Return, word for word, the lines of the records running from the line containing "Task: Select the Slip tool" through the end of the records, both ends included. Leave the pictures out of your answer.

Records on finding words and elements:

______

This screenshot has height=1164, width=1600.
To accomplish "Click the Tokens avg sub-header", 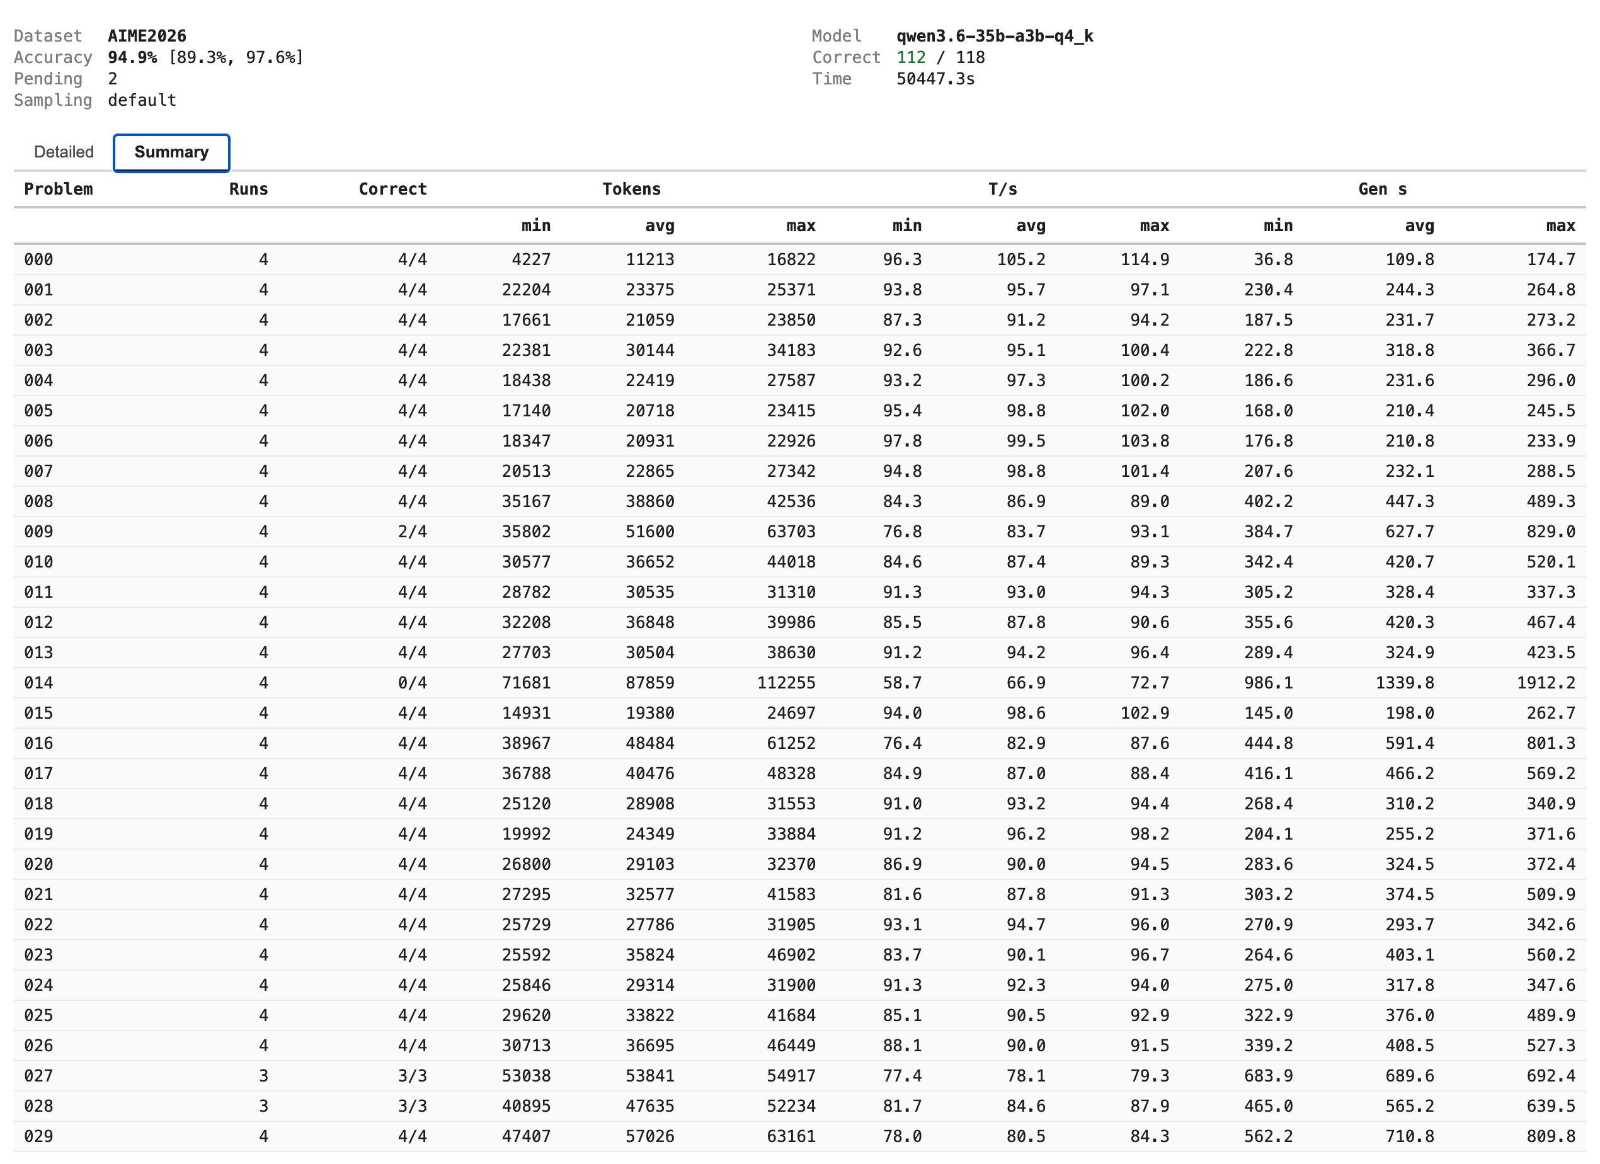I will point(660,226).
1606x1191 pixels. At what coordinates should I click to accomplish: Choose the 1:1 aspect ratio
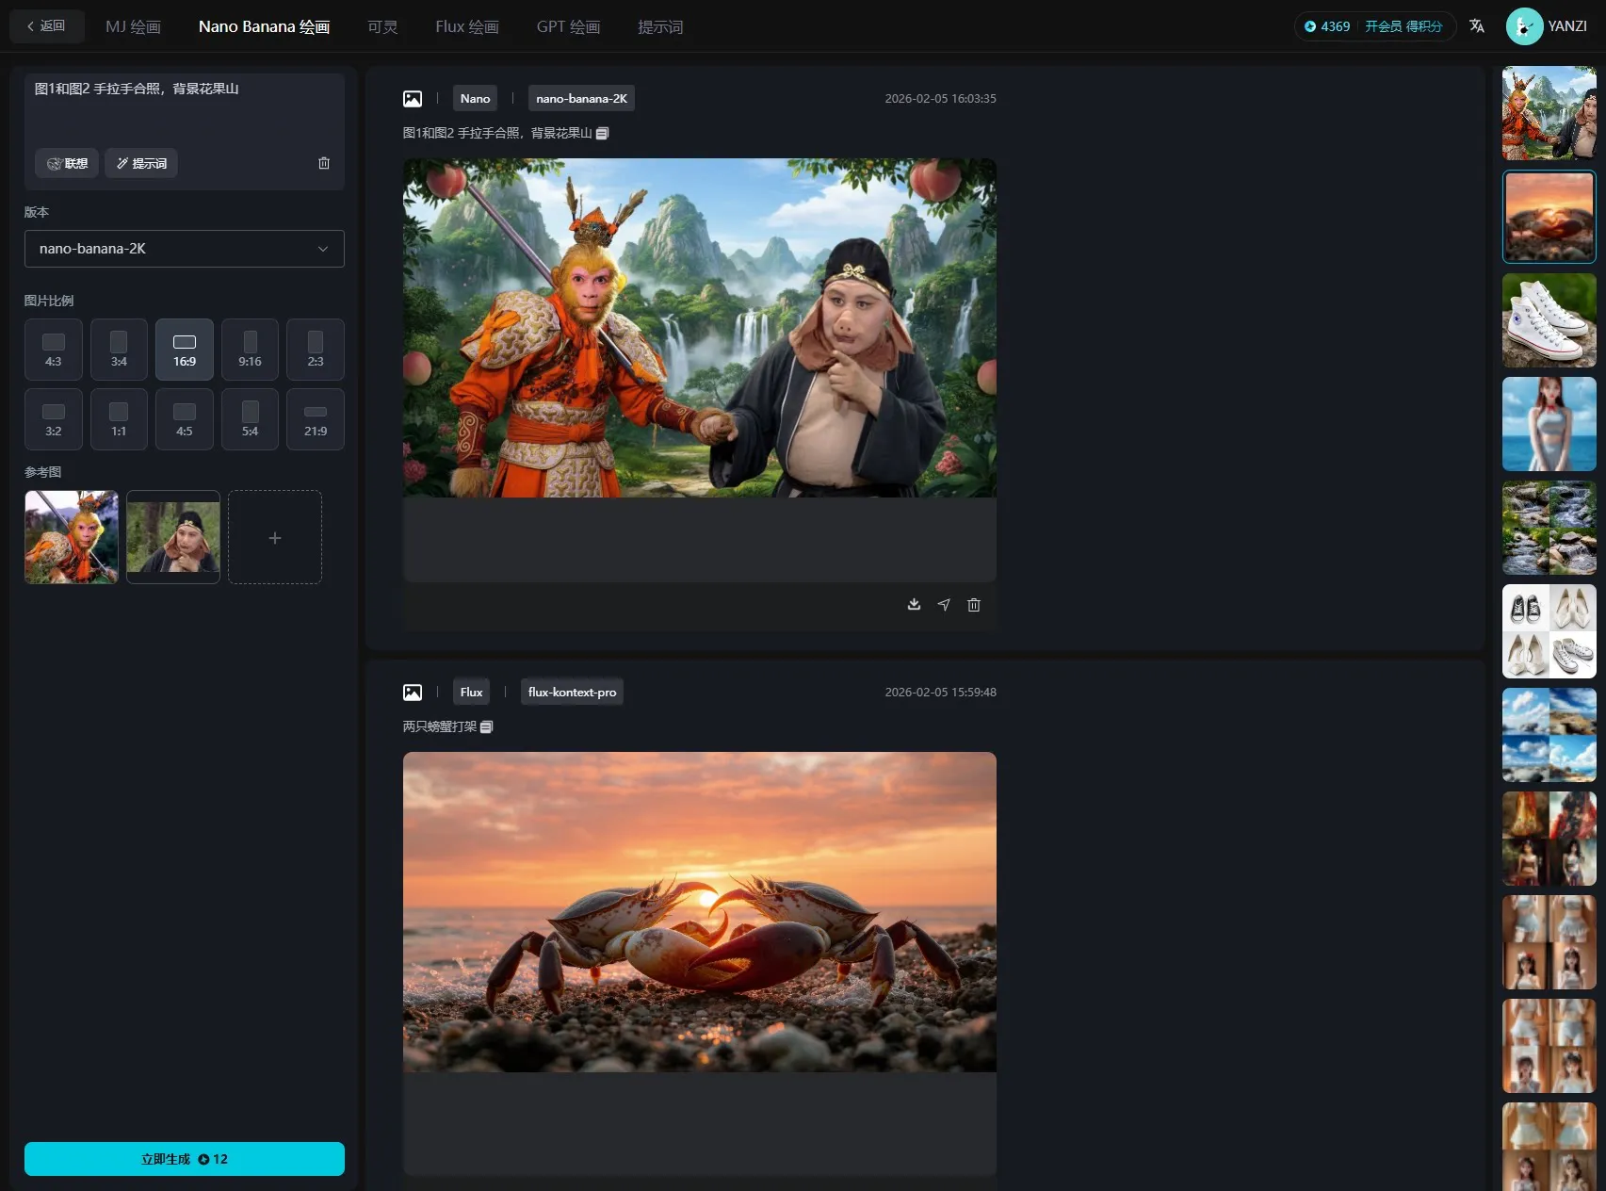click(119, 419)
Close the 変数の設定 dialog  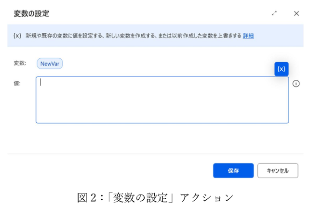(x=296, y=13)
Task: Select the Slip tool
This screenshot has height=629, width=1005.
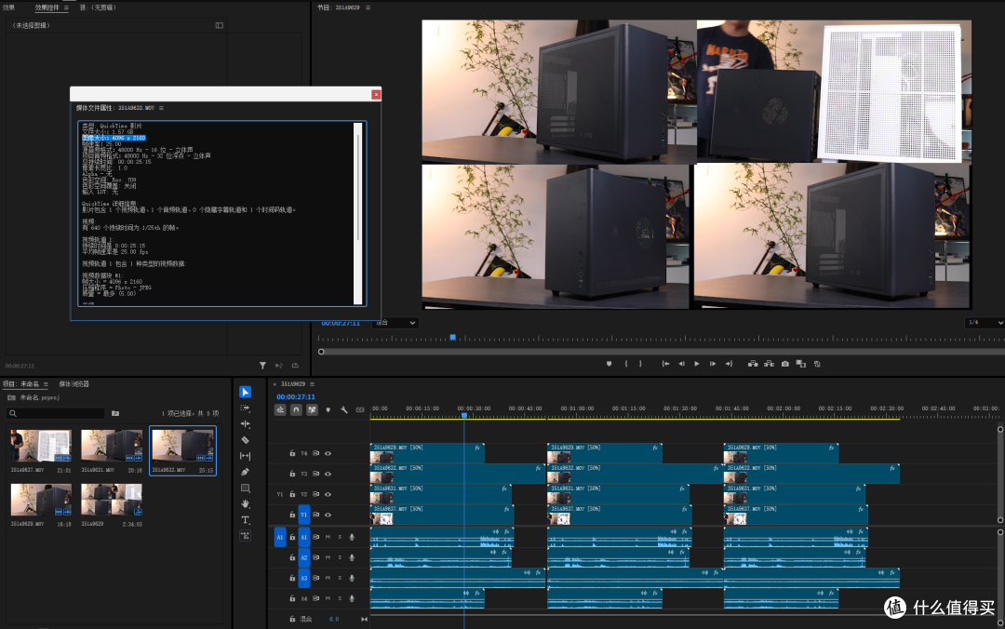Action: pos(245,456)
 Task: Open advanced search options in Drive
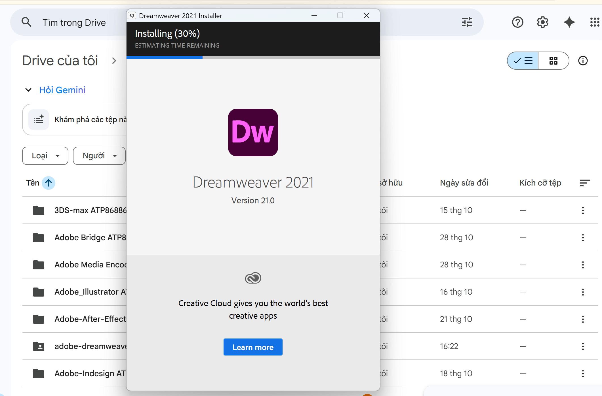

______

# WRITTEN ANSWER:
Task: Select the Slip tool
This screenshot has height=629, width=1005.
Action: pos(245,456)
 Task: Open advanced search options in Drive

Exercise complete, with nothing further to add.